*** Source material

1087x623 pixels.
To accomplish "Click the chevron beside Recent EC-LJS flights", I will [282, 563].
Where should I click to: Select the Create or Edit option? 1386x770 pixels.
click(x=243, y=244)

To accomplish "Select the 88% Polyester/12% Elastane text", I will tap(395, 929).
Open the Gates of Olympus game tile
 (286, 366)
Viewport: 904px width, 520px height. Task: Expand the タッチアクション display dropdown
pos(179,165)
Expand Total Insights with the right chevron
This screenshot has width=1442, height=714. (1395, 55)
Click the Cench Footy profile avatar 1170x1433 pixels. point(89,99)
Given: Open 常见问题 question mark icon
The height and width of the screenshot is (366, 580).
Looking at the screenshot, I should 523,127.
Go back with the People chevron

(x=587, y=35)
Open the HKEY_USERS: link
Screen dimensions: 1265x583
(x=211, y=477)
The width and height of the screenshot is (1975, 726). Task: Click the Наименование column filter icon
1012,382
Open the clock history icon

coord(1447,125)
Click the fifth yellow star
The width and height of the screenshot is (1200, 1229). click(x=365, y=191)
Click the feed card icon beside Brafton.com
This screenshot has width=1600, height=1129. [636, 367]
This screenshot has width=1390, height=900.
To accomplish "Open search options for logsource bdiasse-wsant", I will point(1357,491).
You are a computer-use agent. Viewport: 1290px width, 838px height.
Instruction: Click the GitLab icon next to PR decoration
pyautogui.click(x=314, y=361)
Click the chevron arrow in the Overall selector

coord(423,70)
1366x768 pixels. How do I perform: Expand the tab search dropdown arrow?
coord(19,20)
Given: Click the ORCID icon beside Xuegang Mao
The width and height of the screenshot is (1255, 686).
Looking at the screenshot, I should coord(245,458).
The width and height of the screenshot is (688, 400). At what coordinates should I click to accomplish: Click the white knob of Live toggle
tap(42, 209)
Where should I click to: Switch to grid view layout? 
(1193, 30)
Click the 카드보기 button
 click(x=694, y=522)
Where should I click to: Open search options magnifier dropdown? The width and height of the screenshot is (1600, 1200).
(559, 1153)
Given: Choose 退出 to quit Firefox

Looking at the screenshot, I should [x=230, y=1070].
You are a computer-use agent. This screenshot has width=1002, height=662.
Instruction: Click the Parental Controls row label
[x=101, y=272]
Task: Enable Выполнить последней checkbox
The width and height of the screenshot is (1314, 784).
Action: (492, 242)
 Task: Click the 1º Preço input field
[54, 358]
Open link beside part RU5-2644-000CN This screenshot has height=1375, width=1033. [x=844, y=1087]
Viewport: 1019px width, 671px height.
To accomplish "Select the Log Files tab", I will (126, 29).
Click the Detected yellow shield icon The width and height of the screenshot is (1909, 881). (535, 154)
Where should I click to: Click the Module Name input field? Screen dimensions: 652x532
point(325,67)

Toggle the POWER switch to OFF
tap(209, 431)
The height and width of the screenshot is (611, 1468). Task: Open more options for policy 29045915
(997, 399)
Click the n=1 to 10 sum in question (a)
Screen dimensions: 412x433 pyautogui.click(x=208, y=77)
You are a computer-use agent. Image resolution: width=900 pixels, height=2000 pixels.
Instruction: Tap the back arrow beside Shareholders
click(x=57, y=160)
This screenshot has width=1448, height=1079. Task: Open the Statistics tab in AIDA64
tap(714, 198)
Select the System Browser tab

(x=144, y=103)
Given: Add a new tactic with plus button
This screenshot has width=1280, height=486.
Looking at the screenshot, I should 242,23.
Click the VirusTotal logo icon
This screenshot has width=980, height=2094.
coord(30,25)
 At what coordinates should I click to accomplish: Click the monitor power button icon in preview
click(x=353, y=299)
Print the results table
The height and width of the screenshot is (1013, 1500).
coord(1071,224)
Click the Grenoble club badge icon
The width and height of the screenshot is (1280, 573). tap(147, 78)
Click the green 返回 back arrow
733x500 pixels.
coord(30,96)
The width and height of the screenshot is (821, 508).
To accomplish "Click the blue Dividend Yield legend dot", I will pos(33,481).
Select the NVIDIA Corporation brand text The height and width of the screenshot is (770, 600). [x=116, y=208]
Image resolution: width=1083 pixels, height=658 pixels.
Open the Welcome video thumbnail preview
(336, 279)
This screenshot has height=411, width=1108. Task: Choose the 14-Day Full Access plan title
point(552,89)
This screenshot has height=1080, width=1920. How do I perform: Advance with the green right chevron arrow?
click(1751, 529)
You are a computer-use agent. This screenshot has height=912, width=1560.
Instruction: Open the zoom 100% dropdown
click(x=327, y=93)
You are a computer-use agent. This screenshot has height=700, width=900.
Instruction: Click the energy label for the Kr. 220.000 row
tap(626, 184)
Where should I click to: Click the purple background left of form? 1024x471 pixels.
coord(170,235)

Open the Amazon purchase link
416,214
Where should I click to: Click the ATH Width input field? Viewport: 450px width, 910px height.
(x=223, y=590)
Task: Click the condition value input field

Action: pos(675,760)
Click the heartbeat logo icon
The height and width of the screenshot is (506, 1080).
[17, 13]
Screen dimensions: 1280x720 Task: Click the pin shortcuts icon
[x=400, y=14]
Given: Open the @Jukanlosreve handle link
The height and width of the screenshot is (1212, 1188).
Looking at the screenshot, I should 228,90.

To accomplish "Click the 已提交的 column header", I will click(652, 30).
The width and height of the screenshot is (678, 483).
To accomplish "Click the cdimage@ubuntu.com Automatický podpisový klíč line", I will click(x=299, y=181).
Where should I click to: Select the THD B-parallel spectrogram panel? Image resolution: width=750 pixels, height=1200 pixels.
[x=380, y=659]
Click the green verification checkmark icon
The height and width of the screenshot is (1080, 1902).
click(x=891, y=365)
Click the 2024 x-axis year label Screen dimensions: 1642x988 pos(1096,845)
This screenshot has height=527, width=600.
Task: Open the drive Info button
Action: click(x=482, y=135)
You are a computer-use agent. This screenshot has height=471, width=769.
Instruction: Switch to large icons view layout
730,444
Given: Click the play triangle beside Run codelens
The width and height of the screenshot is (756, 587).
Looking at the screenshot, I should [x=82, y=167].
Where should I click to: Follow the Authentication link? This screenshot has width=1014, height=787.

******

> _What to work on_
Across the records above, tally the lines that contain "text" and give the result as a number alone.

> _Exercise output_
2